I'd start by sticking a scope on T1OSO, and verifying that the 32K oscillator signal is seen here. The hang, sounds like the behaviour you get if you switch to an oscillator that is enabled, but not running...
The 'suspicion', is that the oscillator starts up for some reason latter, and once it is running, the problem disappears.
You don't need any delay after switching the oscillator, the chip should do this for you.

Best Wishes

[Guest]

[Guest]

[Hans Wedemeyer]

I've reduced the code to these three lines.

disable_interrupts(GLOBAL);

output_high(PIN_B7); // scope on this pin show B7 to be High

Setup_Oscillator(OSC_TIMER1);// 32Khz The chip goes ut to the weed patch

output_low(PIN_B7); // and takes several minutes before B7 goes low

enable_interrupts(GLOBAL);

With interrupts disabled I find it hard to imagine what the chip is doing for all those minutes !

Pity the ICD-U40 does not allow debugging at 32KHz. Not being able to step through the code makes it difficult to debug. That's why I'm using the scope and doing simple thigns like setting and clearing pins.

I think I'll post this question on the Microchip help pages...
hansw


From the LST file.

.................... disable_interrupts(GLOBAL);
0C0E4: BCF FF2.6
0C0E6: BCF FF2.7
0C0E8: BTFSC FF2.7
0C0EA: BRA C0E6
.................... output_high(PIN_B7);
0C0EC: BSF F8A.7
.................... Setup_Oscillator(OSC_TIMER1);// 32KHz as system clock current goes down to 4.5mA
0C0EE: MOVLW 01
0C0F0: MOVWF FD3
.................... output_low(PIN_B7);
0C0F2: BCF F8A.7
.................... enable_interrupts(GLOBAL);
0C0F4: MOVLW C0
0C0F6: IORWF FF2,F

[PCM programmer]

In your code, you're using Pin B7, but that pin is used by the CCS-ICD.
Are you attempting to toggle that pin, while using the debugger ?
If so, that could explain the problem.

If that's not the problem, then:

1. Can you put the code that you posted above into a small, compileable
test program, that shows the #fuses line, and post it ?

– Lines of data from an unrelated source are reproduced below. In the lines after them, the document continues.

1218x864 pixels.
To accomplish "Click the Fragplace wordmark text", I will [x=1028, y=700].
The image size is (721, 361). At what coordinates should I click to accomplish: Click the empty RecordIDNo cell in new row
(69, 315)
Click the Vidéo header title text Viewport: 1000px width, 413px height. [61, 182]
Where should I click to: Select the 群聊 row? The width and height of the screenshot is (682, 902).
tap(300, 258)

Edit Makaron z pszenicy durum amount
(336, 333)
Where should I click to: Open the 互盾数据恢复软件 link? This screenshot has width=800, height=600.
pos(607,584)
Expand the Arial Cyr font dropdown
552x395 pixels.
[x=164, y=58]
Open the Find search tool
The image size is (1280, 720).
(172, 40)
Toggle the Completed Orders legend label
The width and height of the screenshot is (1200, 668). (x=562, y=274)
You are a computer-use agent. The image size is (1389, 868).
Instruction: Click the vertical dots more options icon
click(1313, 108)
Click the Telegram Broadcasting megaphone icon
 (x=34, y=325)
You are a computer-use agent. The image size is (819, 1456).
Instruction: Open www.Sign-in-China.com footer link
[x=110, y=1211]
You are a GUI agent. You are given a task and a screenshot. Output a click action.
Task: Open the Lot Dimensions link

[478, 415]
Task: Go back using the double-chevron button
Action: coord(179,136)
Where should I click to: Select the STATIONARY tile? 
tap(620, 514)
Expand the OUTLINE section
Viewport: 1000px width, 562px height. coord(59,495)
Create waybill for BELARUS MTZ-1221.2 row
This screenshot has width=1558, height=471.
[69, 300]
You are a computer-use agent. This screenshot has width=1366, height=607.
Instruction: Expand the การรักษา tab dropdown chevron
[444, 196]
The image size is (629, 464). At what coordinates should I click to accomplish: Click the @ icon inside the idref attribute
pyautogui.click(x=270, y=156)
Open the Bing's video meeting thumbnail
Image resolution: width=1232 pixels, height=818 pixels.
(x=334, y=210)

2. Can you post your compiler version ?

[Hans Wedemeyer]

[Ttelmah]

I understood that you were using an external oscillator (this is presumably a 'crystal oscillator'...). The point I was making was to look at T1OSO, not the input. In the past, there have been problems on some occasions with the primary oscillator, where if the input is overdriven, it does not run as expected. My suspicion isthat something similar is happening here, and that perhaps the internal gate is getting into an unexpected state, from being driven possibly too hard. If so, I'd expect the output pin, to not be matching the invert of the input signal. This is what I was suggesting testing. The internal 'oscillator', when enabled, has significant gain, and an input that is expecting to receive a noticeably attenuated signal from the output of a crystal, not a 'rail to rail' logic signal.

Best Wishes

[Hans Wedemeyer]

[Ttelmah]

OK. I wondered if you were misunderstanding what I was asking/saying (very easy to do - I do it all the time...).
The only thing I note, is that you are using the 'LF' chip variant. Now this has a different oscillator selected for Timer1 (the 'low power' version of the standard oscillator). You are presumably using the 18LF6720 (you originally say the 16LF6720)?.
I have only used switching like this on the standard (not low power) variant, and had no problems.
The only erratum for the 6720, should not affect this.
I am interested that you see the output change when the oscillator switch takes place. I would not have expected this (the oscillator is 'stand alone', and only it's output connects into the system clock multiplexer). Interesting!...
My actual thinking about problems, was in two specific situations. The first was what happens if your external clock starts before 'MCLR' rises?. The second was what happens if it starts before Vdd rises?. Though the normal PIC inputs are fairly well protected against the old CMOS latchup behaviour, I fond myself wondering if this was true for this low-power gate?...
If the external oscillaor has an 'enable', could you connect it to the PICs MCLR, to disable the oscillator till the PIC starts?.

Best Wishes

[Hans Wedemeyer]

A 10K pull-up on the TCXO/T1OSI pin and I have still not been able to make it fail. !

I hate these bump in the night fixes.

Without knowing what the output stage really is in the DS32KHz, or what the PIC T1 Oscillator stage looks like, there no way of knowing why it fixed the problem.
I have to assume if the extra 10K fixes the problem on other units as well then I'll add it to the list of quirks for the PIC18LF6720 or DS32KHz...

BTW Just for the record. I arranged for the DS32KHz to power up after the PIC, that did not fix the problem.
As it is the DS32KHz and PIC power up on the same VDD, so it was a good suggestion because the DS32KHz outputs a few millisecond before the PIC is ready.

I'm happy it was not a code issue! As I said how many mistakes can I make in one line of code

[Hans Wedemeyer]

Worked fine on a second unit. Third unit wil be modified tomorrow.

Only thing to do now is test the fix at 85C and -40C !

hansw